Les différences sont établies. La plupart ont réalisé leur projet professionnel, en l’adaptant au fur et à mesure aux contraintes de la vie. Peu importe qu’il y ait eu une ou deux périodes difficiles, une sortie de route ou une panne sèche : la voiture avance et c’est heureusement le cas majoritaire. Par contre, il y a des situations difficiles et à cet âge, le marché ne fait plus de cadeaux. Et malheureusement, l’employabilité de certains s’avère problématique et peut conduire à des situations comme celles pour lesquelles la Caisse de secours intervient.
Vers 55 ans
Cas extrêmes
Quelques candidatures d’anciens X révèlent des traits de caractère parfois caricaturaux. Ainsi, celui qui, à 40 ans, indique sur son CV son rang de sortie de l’École polytechnique. Certains, ayant fait tous les métiers, estiment pour l’avenir ne pouvoir en faire qu’un seul, celui de directeur général. D’autres, ayant fait du conseil pendant quelques années dans un grand cabinet anglo-saxon, pensent ne pouvoir intégrer un grand groupe qu’à un poste de direction de centre de profits.

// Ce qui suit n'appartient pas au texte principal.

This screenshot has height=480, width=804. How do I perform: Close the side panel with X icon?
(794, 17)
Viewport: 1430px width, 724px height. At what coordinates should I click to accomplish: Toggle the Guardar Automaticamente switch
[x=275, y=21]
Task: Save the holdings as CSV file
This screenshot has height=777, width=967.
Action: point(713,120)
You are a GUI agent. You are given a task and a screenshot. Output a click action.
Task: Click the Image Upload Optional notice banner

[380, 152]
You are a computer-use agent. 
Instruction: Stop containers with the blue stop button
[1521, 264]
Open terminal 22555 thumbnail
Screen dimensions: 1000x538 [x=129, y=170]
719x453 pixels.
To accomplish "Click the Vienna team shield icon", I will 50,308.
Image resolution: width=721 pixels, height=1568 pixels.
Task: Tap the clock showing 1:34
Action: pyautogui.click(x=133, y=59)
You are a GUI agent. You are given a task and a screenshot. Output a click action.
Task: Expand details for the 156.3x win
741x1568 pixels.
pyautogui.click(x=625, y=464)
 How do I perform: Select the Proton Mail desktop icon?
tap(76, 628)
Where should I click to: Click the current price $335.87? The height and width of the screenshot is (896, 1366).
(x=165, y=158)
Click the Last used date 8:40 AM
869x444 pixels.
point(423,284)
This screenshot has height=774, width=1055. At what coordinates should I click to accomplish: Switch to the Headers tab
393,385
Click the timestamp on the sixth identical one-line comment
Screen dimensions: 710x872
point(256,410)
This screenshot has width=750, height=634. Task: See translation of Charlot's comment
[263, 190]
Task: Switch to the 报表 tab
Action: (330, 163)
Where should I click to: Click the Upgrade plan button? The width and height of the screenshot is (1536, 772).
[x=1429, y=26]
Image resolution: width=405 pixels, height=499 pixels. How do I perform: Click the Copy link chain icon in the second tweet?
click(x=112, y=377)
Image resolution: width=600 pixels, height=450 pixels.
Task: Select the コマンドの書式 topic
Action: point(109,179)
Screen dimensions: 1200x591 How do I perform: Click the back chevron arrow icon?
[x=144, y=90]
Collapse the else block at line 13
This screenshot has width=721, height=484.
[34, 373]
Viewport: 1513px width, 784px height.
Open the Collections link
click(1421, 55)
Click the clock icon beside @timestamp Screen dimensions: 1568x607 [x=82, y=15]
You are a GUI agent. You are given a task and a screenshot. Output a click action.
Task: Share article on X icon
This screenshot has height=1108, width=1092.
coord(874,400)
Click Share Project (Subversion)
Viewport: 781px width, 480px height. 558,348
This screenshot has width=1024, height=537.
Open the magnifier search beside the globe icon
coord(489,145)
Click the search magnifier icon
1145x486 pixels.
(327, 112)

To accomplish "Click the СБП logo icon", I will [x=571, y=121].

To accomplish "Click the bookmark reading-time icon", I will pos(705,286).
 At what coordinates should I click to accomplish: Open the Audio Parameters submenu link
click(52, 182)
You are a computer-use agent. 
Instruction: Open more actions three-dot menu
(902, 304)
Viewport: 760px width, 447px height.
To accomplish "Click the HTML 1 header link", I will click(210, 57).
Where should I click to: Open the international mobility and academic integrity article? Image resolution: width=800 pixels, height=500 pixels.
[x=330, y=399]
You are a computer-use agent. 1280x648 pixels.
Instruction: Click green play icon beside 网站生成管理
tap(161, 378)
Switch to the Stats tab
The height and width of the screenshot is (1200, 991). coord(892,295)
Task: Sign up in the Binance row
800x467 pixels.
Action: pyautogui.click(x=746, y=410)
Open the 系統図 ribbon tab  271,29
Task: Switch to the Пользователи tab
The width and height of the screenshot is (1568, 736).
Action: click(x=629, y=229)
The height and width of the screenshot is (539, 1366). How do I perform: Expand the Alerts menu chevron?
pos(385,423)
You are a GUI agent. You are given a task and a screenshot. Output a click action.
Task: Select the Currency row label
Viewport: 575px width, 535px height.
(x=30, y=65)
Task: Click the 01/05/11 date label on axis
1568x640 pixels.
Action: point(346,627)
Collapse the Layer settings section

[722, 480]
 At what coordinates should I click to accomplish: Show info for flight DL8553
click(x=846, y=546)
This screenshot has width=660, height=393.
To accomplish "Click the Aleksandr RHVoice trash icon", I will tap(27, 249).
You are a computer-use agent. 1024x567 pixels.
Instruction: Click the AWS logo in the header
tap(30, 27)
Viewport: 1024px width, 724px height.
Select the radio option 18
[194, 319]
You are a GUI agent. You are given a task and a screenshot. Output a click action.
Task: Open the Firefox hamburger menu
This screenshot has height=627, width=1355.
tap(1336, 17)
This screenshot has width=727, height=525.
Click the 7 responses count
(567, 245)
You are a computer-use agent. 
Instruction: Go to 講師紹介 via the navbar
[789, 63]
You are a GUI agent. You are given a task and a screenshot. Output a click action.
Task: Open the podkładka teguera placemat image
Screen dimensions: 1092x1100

Gérer la fin de sa vie professionnelle n’est pas aisé. Et pourtant, c’est encore une histoire de moteur. Celui qui est adapté dépend de chacun, mais doit absolument favoriser le plaisir de travailler. En effet, beaucoup ressentent à cet âge l’envie de faire quelque chose de différent : quitter le salariat, se mettre à son compte, faire du bénévolat, diminuer son rythme de travail. Dans mon Cabinet, l’expérience nous montre tous les jours que la plupart sous-estiment les difficultés et se lancent à fond sans préparation préalable.
Prendre en main sa carrière
Même si on oublie certains cas atypiques, il n’en reste pas moins que la situation globale de l’emploi des polytechniciens n’est pas aussi facile que ce que l’on pourrait croire.
L’intérêt de l’employeur et celui de l’intéressé peuvent ne pas coïncider
L’améliorer par des actions ciblées comme l’AX le fait depuis des années est nécessaire, mais pas suffisant : c’est à l’École même que le message doit passer, comme il passe dans d’autres écoles à vocation plus commerciale. Le message, c’est d “abord qu’une carrière se construit et se pilote par l’intéressé lui-même. Et aussi que l’intérêt de l’employeur et celui de l’intéressé peuvent ne pas coïncider : il faut donc savoir rester et changer à bon escient. Il faut aussi comprendre que si le capital d’employabilité est le même au départ pour tous, il faut savoir le faire fructifier et ne pas le dilapider dès 30 ans. Enfin, ne pas oublier qu’on ne travaille pas que pour soi, mais aussi (et surtout) pour une entreprise.